When you load the data, the computer will try to figure out the number of data items, as well as the dimensionality of the data.

## Output Section

Indicate the number of clusters desired and that maximum iterations.

The default is a random seeding into the Clusters. It is possible to have a crisp initial partition file. Just uncheck "Random Initial Assignment" and you will be asked to select a partition file.

The partition file "book.par" is a text file that contains the placement of each data point for each cluster. If there are five data points then the first row of "book.par" would be the first clusters data points:

1 0 0 0 1

indicates Cluster One contains the first and last data point.

## Parameters Section

### Initial

All clustering algorithms need two basic parameters.

- an initial number of clusters and
- a maximum possible number of iterations.

### Fuzzy

Crisp clustering puts points in one cluster or another.

Fuzzy Clustering spreads points out over clusters.

#### Fuzzy Clustering Pramaters

**Exponent m**- weights outliers, bigger m values decreases the effect of outliers.
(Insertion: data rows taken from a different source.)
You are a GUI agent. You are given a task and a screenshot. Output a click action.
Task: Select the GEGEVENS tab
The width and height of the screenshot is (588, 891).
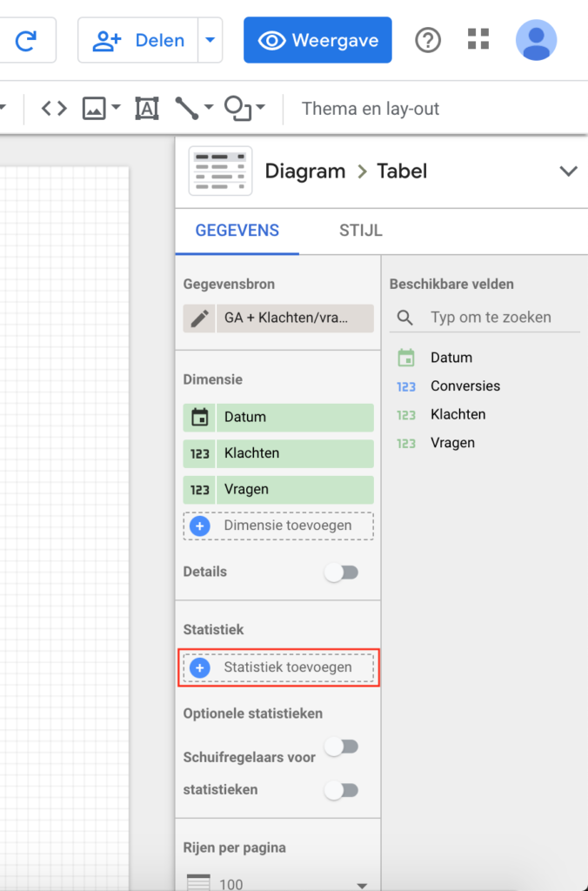coord(237,231)
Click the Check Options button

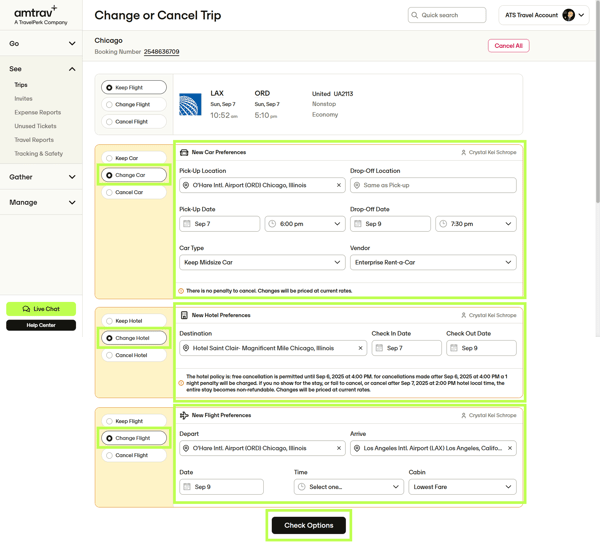(x=309, y=525)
If m is one the program will crash.**Stopping -**the stopping value ends fuzzy clustering when there change between iterations is less than 0.05.

### ISODATA

k-means uses a fixed number of clusters.

ISODATA Splits large clusters and Merges close clusters.

#### ISODATA Parameters

**Min Cluster Size**- a minimum number of samples each cluster must contain.**Max Distance**- if a cluster is to far from the others it may merge.**Max Sigma**- a cluster is too big if its Standard Deviation is large and may be split.**Cluster Number Target**- ISODATA will try to end up with this many clusters, approximately.**Max Pairs To Merge**- in each iteration, what is the maximum nuber of pairs of clusters to merge.

## Graph Section

Use the **X** and **Y** dropdowns to choose which dimensions of the data are mapped to X and Y.

**Save** will save the window as a PNG file.